Siemens trotz schwacher Zahlen zufrieden
Deutschlands größter Elektrokonzern Siemens will sich mit weiteren Einsparungen gegen Einbrüche bei Umsatz und Auftragseingängen stemmen.
Im abgelaufenen Quartal konnte Siemens den operativen Gewinn der Bereiche entgegen den Analystenerwartungen bei knapp 1,1 Mrd. Euro trotz des rückläufigen Geschäfts stabil halten.
Der Umsatz sank im zweiten Quartal des Geschäftsjahres 2002/03 um 14 Prozent auf 18,2 Mrd. Euro. Der Auftragseingang ging auf 19,1 Mrd. Euro zurück.

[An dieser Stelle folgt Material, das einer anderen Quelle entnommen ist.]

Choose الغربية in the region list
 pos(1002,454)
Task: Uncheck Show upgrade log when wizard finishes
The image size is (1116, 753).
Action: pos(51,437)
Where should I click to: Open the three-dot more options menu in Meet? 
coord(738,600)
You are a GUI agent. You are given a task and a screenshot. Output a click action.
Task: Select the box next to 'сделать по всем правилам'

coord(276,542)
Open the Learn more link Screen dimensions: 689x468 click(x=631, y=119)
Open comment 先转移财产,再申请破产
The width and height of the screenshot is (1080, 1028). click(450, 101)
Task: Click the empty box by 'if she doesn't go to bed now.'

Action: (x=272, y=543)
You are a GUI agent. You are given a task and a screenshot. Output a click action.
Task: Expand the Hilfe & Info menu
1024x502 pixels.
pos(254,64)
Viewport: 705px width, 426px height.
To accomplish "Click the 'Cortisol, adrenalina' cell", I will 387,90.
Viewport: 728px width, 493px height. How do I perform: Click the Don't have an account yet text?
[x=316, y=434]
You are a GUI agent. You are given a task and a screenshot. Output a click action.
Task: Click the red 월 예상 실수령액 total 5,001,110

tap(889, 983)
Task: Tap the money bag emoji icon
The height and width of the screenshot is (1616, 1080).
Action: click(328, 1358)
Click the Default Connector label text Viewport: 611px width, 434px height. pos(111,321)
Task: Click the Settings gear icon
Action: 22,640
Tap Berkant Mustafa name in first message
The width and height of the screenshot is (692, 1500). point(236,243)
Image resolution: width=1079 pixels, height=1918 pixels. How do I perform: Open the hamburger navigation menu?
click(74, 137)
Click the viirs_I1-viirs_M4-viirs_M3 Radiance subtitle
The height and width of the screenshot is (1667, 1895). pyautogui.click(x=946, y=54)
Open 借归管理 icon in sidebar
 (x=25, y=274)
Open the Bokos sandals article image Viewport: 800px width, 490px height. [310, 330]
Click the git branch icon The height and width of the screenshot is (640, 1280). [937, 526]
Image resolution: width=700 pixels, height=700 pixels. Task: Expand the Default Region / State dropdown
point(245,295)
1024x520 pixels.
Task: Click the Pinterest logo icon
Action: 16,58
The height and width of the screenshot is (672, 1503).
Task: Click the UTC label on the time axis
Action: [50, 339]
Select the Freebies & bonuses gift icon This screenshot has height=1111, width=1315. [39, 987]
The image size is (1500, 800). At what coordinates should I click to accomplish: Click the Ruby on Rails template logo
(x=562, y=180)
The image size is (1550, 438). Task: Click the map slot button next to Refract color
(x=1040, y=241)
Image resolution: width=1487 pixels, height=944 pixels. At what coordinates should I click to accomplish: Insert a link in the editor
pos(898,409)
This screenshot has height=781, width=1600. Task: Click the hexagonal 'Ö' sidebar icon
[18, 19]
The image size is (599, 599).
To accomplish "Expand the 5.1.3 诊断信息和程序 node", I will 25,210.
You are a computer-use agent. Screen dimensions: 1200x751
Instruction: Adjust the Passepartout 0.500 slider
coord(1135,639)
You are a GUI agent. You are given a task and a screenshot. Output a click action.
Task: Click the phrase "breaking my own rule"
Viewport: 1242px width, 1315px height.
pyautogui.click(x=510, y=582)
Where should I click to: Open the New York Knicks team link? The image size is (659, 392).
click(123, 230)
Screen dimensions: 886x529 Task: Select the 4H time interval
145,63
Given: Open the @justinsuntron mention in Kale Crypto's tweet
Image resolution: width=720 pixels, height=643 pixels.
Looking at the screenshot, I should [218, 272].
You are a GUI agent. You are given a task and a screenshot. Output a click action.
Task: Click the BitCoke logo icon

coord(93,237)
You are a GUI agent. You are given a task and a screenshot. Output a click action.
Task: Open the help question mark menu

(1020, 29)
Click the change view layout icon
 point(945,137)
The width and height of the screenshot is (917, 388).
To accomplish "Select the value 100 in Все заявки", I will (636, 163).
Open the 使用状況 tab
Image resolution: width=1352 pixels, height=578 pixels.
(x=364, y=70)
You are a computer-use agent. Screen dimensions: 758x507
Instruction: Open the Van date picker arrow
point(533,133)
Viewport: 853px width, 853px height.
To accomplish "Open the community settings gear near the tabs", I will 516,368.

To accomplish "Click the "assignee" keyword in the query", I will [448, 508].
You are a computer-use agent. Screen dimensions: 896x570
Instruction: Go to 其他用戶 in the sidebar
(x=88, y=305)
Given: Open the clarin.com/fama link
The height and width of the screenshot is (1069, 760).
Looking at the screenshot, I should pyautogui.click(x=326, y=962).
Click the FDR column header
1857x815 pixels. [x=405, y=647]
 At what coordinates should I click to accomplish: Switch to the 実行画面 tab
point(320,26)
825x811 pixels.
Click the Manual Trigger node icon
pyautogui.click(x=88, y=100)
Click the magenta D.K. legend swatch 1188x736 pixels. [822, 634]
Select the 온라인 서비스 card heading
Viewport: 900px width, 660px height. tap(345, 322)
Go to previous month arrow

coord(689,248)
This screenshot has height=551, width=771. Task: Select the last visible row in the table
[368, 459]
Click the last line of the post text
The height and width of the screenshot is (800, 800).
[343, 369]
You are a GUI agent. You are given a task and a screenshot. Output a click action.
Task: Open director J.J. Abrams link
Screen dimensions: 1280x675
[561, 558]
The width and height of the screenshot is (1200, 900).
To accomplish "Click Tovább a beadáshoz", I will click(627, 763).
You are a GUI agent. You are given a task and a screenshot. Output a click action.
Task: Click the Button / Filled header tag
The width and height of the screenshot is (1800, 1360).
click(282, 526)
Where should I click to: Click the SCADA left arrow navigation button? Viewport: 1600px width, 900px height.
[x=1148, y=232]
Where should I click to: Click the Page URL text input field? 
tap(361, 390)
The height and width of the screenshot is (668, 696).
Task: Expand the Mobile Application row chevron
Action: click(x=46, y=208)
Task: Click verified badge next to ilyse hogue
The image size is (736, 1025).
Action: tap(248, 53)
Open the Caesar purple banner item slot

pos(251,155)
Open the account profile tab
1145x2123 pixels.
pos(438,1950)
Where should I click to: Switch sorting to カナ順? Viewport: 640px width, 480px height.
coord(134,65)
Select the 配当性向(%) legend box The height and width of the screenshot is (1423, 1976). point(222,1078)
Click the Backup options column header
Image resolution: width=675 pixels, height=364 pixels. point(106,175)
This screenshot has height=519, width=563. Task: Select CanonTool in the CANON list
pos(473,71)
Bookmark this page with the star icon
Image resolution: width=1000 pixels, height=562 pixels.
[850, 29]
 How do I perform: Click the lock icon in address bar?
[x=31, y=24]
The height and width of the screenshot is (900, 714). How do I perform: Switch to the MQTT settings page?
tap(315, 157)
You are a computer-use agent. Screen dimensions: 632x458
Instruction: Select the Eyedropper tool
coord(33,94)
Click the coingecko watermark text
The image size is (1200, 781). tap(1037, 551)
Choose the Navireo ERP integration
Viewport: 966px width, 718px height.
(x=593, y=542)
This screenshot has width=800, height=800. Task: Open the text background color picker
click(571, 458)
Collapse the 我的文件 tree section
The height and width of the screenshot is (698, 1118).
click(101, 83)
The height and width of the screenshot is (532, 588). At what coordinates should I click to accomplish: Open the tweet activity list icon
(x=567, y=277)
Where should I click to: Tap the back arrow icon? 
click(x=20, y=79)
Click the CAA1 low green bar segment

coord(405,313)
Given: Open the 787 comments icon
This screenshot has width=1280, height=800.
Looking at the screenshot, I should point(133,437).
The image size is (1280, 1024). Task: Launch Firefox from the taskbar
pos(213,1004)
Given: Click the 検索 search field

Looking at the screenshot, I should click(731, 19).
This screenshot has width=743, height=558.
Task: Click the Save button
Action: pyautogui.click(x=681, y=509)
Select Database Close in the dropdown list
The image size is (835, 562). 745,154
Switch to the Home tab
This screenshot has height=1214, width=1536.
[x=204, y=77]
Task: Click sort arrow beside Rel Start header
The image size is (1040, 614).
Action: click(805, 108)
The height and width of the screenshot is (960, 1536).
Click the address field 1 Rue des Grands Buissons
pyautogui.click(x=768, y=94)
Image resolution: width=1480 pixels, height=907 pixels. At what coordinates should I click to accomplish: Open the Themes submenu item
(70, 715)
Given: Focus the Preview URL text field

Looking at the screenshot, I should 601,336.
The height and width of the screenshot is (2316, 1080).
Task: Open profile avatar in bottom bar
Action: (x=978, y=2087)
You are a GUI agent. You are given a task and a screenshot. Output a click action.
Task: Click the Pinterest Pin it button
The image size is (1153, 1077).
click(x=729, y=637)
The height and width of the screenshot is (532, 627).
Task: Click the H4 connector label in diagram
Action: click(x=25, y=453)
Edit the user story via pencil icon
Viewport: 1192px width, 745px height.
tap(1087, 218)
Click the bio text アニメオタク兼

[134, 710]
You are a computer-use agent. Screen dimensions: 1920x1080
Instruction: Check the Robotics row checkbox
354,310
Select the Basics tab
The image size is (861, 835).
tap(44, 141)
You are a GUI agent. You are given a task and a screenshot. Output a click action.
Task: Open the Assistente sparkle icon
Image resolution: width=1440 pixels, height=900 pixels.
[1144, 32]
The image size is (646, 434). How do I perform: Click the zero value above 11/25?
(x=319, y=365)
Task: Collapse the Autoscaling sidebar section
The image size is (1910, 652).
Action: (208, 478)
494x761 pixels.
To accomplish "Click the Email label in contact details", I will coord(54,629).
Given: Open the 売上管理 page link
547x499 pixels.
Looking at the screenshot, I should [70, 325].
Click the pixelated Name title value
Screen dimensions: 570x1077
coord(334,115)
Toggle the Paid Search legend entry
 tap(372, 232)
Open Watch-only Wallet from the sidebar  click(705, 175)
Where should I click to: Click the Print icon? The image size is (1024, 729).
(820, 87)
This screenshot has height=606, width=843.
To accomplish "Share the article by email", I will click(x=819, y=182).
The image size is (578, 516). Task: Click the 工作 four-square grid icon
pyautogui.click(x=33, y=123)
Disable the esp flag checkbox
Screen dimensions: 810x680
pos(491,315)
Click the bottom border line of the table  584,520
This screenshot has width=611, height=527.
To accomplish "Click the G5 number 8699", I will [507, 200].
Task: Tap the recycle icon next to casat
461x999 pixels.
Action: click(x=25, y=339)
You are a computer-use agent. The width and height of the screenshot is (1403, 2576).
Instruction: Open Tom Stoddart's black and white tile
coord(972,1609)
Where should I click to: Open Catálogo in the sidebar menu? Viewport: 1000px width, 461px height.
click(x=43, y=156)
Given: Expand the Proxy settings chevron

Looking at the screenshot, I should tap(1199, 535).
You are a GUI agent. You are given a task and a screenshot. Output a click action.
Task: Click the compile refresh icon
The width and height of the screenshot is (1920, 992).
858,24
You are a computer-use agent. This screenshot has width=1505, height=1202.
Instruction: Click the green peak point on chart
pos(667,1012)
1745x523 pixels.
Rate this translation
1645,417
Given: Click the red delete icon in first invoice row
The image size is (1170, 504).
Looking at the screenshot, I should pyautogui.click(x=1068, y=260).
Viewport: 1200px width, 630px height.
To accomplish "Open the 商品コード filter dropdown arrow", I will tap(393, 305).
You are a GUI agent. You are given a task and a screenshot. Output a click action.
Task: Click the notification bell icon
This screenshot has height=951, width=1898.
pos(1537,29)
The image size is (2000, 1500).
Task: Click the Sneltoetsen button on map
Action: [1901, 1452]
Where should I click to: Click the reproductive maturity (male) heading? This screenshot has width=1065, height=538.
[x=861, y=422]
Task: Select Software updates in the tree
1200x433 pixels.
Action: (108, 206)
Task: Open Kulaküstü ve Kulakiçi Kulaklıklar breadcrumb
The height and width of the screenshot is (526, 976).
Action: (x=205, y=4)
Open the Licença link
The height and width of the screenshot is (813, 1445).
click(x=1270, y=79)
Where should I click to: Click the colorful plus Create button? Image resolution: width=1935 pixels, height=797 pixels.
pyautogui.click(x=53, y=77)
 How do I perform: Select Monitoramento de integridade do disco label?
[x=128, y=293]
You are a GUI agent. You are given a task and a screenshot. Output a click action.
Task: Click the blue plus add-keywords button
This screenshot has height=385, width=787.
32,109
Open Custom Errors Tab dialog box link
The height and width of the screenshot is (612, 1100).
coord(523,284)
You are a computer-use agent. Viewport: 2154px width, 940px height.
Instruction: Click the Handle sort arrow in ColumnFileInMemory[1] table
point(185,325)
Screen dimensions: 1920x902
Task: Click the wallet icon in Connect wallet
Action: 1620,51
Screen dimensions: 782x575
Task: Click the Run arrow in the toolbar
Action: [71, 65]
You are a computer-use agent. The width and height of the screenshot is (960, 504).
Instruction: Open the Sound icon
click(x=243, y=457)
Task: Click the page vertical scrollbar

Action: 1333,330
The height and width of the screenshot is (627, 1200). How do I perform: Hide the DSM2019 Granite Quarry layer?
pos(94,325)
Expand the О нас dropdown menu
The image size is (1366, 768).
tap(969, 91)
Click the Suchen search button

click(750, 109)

Sparkurs soll eine Mrd. Euro bringen
Da eine konjunkturelle Belebung derzeit nicht in Sicht ist, will
Siemens den Sparkurs verschärfen. Bei IT- und Reisekosten,
Weiterbildung und Ausgaben für Berater soll in den kommenden zwei
bis drei Jahren eine Mrd. Euro eingespart werden.
Restrukturierung bei Siemens österreichVerlustbringer Netzwerk-Sparte
Der Gewinn sank im Quartal von 1,3 Mrd. auf auf 568 Millionen Euro. Im ersten Halbjahr ging der Überschuss von 1,8 auf knapp 1,1 Mrd. Euro zurück.
"Ich meine, angesichts der schwierigen konjunkturellen Situation können wir trotz des Volumenrückgangs mit den ersten beiden Quartalen insgesamt zufrieden sein", sagte Siemens-Chef Heinrich von Pierer.
Tief in den roten Zahlen steckte im zweiten Quartal als einziger Verlustbringer weiterhin die Netzwerksparte ICN. Der Vorsteuerverlust sank nur leicht von 158 auf 147 Mio. Euro.
Steigerung bei Mobilfunk
Die Mobilfunksparte ICM konnte das Ergebnis dagegen von 44 auf 55
Mio. Euro steigern. Allerdings sank der Handyabsatz verglichen mit
dem Vorjahreszeitraum von 8,3 auf 8,0 Mio. Euro. Der Auftragseingang
bei ICM brach von 3,3 auf 2,3 Mrd. Euro ein. Siemens war zuletzt mit
einem Marktanteil von gut acht Prozent der viertgrößte Handyanbieter
der Welt nach Marktführer Nokia, Motorola und Samsung.